(Stored entries)
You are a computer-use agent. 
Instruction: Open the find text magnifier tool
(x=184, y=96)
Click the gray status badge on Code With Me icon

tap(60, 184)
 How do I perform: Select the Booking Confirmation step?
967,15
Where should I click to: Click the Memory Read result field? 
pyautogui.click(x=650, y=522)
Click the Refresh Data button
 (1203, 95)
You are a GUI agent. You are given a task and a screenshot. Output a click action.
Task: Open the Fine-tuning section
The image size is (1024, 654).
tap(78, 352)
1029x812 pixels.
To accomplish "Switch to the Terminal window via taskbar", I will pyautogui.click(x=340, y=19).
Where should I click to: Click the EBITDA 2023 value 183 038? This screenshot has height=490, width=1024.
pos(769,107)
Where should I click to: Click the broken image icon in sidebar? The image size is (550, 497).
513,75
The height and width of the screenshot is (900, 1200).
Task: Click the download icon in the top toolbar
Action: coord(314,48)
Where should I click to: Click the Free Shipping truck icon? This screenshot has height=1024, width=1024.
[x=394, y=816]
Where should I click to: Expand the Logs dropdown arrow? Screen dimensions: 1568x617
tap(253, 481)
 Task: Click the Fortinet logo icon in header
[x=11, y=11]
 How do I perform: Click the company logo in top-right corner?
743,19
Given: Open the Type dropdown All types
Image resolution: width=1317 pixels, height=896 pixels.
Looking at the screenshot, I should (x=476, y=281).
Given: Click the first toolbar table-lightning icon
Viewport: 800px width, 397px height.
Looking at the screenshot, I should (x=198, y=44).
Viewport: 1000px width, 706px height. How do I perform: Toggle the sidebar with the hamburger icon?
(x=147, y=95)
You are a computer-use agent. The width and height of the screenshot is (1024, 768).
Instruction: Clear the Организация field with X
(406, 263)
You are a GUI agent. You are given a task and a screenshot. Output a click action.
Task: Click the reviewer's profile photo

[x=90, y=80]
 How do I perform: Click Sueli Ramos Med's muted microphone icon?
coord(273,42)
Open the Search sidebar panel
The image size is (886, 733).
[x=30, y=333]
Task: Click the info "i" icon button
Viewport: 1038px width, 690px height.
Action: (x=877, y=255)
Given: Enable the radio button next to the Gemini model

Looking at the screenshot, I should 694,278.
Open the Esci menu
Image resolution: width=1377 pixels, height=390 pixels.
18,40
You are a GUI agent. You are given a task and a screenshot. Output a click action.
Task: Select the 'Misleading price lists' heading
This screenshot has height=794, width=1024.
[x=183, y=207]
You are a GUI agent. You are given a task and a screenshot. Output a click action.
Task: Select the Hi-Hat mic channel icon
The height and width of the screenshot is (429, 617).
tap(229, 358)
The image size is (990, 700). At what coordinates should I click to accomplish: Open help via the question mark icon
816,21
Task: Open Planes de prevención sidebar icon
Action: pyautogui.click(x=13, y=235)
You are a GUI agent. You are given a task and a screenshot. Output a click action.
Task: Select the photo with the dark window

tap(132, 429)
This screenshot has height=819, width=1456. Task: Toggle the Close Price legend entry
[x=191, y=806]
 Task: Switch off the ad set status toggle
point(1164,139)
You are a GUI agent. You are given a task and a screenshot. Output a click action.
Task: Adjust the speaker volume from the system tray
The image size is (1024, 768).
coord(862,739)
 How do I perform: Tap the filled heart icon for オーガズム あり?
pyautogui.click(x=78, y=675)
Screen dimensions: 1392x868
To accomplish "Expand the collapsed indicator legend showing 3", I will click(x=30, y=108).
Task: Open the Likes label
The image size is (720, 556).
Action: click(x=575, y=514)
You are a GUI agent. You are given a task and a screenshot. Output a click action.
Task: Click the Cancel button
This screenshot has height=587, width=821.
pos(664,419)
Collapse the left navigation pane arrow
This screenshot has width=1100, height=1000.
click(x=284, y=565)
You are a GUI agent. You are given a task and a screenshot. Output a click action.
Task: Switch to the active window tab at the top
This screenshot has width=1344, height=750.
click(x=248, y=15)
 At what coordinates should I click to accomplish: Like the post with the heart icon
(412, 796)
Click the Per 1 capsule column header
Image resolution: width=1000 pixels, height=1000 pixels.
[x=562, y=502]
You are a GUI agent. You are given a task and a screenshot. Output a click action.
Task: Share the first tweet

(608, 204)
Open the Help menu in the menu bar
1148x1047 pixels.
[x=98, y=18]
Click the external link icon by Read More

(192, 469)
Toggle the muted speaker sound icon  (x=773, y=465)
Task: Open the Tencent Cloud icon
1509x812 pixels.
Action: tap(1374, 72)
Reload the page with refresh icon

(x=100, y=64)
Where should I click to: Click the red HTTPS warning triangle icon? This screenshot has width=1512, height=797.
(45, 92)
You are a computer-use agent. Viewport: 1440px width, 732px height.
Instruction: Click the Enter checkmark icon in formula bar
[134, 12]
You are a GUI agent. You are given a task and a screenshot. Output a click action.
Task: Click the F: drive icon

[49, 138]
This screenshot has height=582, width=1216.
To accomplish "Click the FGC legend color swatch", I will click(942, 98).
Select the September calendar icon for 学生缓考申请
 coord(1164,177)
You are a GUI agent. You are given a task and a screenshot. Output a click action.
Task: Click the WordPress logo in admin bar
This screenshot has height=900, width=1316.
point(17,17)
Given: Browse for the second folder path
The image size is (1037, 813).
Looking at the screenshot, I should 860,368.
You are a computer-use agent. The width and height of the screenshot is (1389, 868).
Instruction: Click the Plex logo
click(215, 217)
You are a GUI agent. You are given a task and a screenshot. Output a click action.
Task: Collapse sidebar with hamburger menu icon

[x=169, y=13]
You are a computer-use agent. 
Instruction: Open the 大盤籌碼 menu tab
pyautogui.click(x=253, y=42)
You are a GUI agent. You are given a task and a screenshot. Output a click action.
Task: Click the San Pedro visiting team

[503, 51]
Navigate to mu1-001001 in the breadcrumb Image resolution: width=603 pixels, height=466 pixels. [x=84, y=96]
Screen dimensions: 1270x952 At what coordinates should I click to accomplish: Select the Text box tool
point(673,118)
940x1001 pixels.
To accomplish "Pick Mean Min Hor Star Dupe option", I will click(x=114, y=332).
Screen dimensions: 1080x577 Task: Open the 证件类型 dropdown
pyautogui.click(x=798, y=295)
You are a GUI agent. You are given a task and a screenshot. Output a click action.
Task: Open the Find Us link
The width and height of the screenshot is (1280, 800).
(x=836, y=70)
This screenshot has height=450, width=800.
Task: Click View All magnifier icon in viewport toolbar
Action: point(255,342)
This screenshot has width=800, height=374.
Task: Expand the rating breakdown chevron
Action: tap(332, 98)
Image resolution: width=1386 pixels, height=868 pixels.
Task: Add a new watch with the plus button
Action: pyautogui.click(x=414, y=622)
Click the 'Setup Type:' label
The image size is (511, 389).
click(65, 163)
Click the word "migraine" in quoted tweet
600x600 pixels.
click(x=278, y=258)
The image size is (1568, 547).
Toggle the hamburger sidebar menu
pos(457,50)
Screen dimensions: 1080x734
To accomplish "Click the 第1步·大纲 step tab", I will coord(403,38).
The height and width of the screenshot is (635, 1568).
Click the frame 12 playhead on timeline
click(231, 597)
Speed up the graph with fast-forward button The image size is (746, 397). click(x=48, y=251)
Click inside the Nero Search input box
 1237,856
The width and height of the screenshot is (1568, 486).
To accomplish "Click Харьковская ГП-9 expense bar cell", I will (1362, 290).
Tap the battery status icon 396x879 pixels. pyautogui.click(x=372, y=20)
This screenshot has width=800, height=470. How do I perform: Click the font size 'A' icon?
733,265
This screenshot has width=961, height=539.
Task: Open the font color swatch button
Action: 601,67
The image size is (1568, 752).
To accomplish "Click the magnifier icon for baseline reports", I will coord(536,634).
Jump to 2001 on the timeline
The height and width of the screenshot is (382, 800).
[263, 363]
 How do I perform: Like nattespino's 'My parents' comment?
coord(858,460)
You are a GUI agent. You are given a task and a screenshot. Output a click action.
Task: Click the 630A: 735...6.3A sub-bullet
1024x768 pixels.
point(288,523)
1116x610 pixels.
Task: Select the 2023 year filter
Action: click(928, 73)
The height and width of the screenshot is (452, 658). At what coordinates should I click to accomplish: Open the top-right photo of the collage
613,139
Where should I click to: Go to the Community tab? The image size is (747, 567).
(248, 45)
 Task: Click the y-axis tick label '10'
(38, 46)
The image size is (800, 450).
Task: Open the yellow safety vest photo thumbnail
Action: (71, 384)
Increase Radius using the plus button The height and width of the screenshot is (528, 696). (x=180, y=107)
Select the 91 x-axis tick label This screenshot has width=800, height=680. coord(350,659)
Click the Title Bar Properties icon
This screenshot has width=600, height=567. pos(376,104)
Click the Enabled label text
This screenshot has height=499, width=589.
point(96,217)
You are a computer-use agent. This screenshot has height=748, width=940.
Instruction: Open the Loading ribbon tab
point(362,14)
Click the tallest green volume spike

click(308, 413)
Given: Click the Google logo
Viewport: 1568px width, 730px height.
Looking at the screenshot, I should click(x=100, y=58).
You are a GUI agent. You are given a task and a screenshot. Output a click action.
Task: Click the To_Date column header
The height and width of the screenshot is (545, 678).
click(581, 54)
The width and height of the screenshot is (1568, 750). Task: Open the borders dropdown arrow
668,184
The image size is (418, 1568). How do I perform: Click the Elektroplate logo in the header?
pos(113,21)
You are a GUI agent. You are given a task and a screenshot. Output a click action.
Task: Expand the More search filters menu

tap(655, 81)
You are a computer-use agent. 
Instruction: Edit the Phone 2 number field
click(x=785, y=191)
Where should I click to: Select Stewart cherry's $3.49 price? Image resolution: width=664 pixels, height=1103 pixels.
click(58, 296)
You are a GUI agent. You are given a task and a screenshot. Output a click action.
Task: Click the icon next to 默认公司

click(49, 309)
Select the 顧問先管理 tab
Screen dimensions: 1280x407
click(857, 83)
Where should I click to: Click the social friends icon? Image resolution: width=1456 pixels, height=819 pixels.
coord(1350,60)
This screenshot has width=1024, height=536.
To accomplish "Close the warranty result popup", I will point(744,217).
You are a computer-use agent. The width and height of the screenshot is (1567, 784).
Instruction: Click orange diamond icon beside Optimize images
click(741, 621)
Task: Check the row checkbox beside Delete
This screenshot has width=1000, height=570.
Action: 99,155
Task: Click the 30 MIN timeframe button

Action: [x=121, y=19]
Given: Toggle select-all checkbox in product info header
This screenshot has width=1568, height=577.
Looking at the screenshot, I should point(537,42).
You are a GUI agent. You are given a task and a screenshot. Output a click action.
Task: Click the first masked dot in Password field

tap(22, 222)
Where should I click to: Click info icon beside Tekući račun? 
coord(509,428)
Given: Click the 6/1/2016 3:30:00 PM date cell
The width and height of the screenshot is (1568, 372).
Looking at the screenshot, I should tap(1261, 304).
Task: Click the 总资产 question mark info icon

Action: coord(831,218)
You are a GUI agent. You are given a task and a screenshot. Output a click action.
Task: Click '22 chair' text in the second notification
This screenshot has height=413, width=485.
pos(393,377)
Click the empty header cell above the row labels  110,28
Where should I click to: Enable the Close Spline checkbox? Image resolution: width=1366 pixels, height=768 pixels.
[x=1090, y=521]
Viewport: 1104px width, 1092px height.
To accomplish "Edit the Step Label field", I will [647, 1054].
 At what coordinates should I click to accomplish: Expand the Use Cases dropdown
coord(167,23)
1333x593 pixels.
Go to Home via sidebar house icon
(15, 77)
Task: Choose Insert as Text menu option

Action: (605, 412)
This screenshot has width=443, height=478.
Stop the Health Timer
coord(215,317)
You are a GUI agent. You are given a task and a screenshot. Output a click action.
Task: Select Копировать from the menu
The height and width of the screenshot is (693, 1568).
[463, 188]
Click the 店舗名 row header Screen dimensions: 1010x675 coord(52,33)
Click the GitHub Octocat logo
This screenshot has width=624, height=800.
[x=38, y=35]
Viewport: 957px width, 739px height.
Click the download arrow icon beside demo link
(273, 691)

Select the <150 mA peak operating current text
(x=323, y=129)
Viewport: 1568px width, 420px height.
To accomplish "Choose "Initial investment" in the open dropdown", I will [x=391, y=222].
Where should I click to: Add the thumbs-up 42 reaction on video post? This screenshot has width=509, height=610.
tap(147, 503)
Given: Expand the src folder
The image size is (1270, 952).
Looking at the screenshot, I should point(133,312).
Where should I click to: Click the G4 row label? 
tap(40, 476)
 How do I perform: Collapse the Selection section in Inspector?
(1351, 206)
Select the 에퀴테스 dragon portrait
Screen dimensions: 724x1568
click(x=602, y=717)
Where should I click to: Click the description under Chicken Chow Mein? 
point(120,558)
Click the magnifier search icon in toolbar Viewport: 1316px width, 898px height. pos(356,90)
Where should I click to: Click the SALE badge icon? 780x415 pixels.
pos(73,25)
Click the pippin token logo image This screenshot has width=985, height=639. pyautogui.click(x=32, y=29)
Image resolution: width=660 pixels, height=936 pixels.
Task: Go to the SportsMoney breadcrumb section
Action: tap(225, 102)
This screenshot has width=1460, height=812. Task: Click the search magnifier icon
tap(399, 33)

Problem description.
Repeat the stored entries from the first line up to and including the line with "(x=147, y=95)".

Result below.
You are a computer-use agent. 
Instruction: Open the find text magnifier tool
(x=184, y=96)
Click the gray status badge on Code With Me icon

tap(60, 184)
 How do I perform: Select the Booking Confirmation step?
967,15
Where should I click to: Click the Memory Read result field? 
pyautogui.click(x=650, y=522)
Click the Refresh Data button
 (1203, 95)
You are a GUI agent. You are given a task and a screenshot. Output a click action.
Task: Open the Fine-tuning section
The image size is (1024, 654).
tap(78, 352)
1029x812 pixels.
To accomplish "Switch to the Terminal window via taskbar", I will pyautogui.click(x=340, y=19).
Where should I click to: Click the EBITDA 2023 value 183 038? This screenshot has height=490, width=1024.
pos(769,107)
Where should I click to: Click the broken image icon in sidebar? The image size is (550, 497).
513,75
The height and width of the screenshot is (900, 1200).
Task: Click the download icon in the top toolbar
Action: coord(314,48)
Where should I click to: Click the Free Shipping truck icon? This screenshot has height=1024, width=1024.
[x=394, y=816]
Where should I click to: Expand the Logs dropdown arrow? Screen dimensions: 1568x617
tap(253, 481)
 Task: Click the Fortinet logo icon in header
[x=11, y=11]
 How do I perform: Click the company logo in top-right corner?
743,19
Given: Open the Type dropdown All types
Image resolution: width=1317 pixels, height=896 pixels.
Looking at the screenshot, I should (x=476, y=281).
Given: Click the first toolbar table-lightning icon
Viewport: 800px width, 397px height.
Looking at the screenshot, I should (x=198, y=44).
Viewport: 1000px width, 706px height. How do I perform: Toggle the sidebar with the hamburger icon?
(x=147, y=95)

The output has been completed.